There's an interesting story regarding the two lovely ladies you're going to read about. It begins with a stimulating IM conversation between Eddie Lee (of Mackin Industries) and myself. Because I hang out with the guy so often, I never really say much to him and vice versa. If by chance we do communicate via instant messenger, we usually link each other to a collection of perverse pictures, the kind that should be seen during off-hours or the latest Charlie Murphy videos. But sometimes I'm treated to a sweet collection of scantily clad women; a fine example would be the one that brings us to this story. What started out as a boring "look at me, I'm an attention whore!" Web page about someone's Supra and their sister's Integra Type R turned into a bit of an obsession for one member of our staff-(cough) Nads (cough)-while it turned the rest of us into pathetic, drooling fools (a common occurrence 'round these parts) with tents pitched to the stars. Now that we have your attention (unless, of course, you're female, and if you are, you've probably already flipped to another page or sent us a nasty e-mail on why we feature girls with big boobs. Get a clue; we're men.), it's time for an introduction: meet Jessica and Jennifer Barton, the unofficial Super Street twins and proud owners of the Supra and Type R we saw on their homepage. It turns out these two girls are not only hot, but they're really into their cars as well. Jessica's Supra pushes out nearly 550 hp and runs mid 11s at the dragstrip; Jennifer's ITR has a, well, grinding transmission. Though her car is pretty much stock, it's a turn-on when any woman has a R-tuned machine from Honda. Recently, at our Tuner Bash in Daytona, we were able to catch these girls on their lunch break and find out what makes them so damn sexy, even if one of them picks her nose shamelessly in public
Super Street: First question, ladies. For legal purposes, can you tell us how old you are?
Jessica: We're 20. I'm 4 minutes older than Jennifer. And before you make any assumptions, we're not identical but fraternal twins.
SS: What does that mean? Are you in a fraternity for twins? We thought you were girls. Totally had us fooled!
Jennifer: I think it's when two eggs are fertilized instead of one.
SS: So, if a train leaves Pittsburgh at 8 a.m. and...
Both: What kind of question is that? Next.
SS: Fine, have it your way. What's it like being twins? Do you dress alike? Do you undress alike?
Jessica: Well, we're different in a lot of ways.

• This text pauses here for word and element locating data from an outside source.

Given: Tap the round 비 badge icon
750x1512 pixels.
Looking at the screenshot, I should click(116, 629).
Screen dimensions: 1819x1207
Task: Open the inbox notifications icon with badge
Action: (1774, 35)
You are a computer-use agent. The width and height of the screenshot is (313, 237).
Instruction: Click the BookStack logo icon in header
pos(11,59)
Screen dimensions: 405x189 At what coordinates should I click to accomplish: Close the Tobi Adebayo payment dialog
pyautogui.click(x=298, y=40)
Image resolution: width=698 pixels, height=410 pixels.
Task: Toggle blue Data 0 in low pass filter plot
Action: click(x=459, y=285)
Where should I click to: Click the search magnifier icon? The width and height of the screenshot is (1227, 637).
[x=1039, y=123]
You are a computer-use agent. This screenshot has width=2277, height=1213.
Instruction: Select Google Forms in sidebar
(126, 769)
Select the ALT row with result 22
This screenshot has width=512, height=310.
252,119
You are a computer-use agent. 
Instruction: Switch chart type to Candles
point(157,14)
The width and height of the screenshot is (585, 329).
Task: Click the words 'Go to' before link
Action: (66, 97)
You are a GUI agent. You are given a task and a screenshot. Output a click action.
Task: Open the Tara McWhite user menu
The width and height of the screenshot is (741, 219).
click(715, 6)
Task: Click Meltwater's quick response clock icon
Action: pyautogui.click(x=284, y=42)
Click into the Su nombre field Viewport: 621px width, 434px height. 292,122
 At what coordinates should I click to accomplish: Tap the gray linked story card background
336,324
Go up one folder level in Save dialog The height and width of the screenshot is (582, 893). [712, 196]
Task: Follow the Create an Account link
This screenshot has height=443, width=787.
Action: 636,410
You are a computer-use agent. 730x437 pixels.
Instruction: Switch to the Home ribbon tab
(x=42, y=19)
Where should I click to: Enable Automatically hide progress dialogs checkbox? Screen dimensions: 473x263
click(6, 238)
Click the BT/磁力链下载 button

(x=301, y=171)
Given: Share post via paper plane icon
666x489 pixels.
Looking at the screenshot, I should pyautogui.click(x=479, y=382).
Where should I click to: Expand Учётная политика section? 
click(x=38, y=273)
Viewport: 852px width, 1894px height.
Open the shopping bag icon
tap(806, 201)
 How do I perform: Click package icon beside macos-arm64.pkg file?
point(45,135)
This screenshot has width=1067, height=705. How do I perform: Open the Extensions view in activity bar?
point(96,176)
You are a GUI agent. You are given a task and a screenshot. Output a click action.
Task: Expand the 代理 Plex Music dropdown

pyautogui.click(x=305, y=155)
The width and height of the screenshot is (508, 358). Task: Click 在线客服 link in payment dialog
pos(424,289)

Jennifer: I tend to eat chicken...
SS: ...while Jess eats steak?
Jessica: Right. I guess one of the few things we share in common is our hair. We're both blonde.
SS: So is Jonny. What's up with the FWD versus RWD? Why did you pick those cars (respectively), and who got into cars first?
Jennifer: We got our cars at the same time. But Jessica's a better driver than I am. I'm pretty horrible. As for why I got into front-wheel-drives, what can I say? I'm a Honda girl. I love the NSX.
Jessica: For me, I went to the track one night with my friends and we were looking at a listing for car auctions. At the time, I wanted a car to build and I had my sights set on a Mitsubishi 3000GT VR4, but a friend questioned why I'd want one, saying it was a piece of crap. So I changed my mind and went with a Supra.
SS: Is that your first car?
Jessica: No, I used to own an automatic, four-door Accord.
Jennifer: 17.2 at the track (laughs)!
SS: And you, Jennifer?
Jennifer: I had a Saturn and loved it. Really!